• _SHORT EXERCISE_:
Transcribe the lines below exactly, starting with the line that contains "Given: Open info" and going on through the line that contains "Looking at the screenshot, I should tap(315, 447).", both included.

• _DATA FOR THIS TASK_:

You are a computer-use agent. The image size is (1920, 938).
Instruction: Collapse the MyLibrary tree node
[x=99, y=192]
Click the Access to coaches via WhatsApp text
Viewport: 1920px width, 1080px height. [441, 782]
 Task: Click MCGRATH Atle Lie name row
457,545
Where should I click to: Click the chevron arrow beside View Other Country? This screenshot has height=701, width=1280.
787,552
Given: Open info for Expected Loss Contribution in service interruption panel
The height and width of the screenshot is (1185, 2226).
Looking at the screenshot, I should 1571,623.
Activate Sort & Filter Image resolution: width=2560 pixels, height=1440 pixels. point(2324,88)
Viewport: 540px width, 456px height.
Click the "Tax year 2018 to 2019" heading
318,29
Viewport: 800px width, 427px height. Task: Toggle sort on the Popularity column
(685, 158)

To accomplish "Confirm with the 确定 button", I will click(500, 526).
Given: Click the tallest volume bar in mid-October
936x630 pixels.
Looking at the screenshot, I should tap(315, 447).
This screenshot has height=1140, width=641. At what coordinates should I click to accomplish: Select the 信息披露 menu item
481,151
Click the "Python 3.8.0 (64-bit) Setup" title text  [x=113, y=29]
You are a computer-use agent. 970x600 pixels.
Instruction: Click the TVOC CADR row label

• _RESULT FOR THIS TASK_:
Given: Open info for Expected Loss Contribution in service interruption panel
The height and width of the screenshot is (1185, 2226).
Looking at the screenshot, I should 1571,623.
Activate Sort & Filter Image resolution: width=2560 pixels, height=1440 pixels. point(2324,88)
Viewport: 540px width, 456px height.
Click the "Tax year 2018 to 2019" heading
318,29
Viewport: 800px width, 427px height. Task: Toggle sort on the Popularity column
(685, 158)

To accomplish "Confirm with the 确定 button", I will click(500, 526).
Given: Click the tallest volume bar in mid-October
936x630 pixels.
Looking at the screenshot, I should tap(315, 447).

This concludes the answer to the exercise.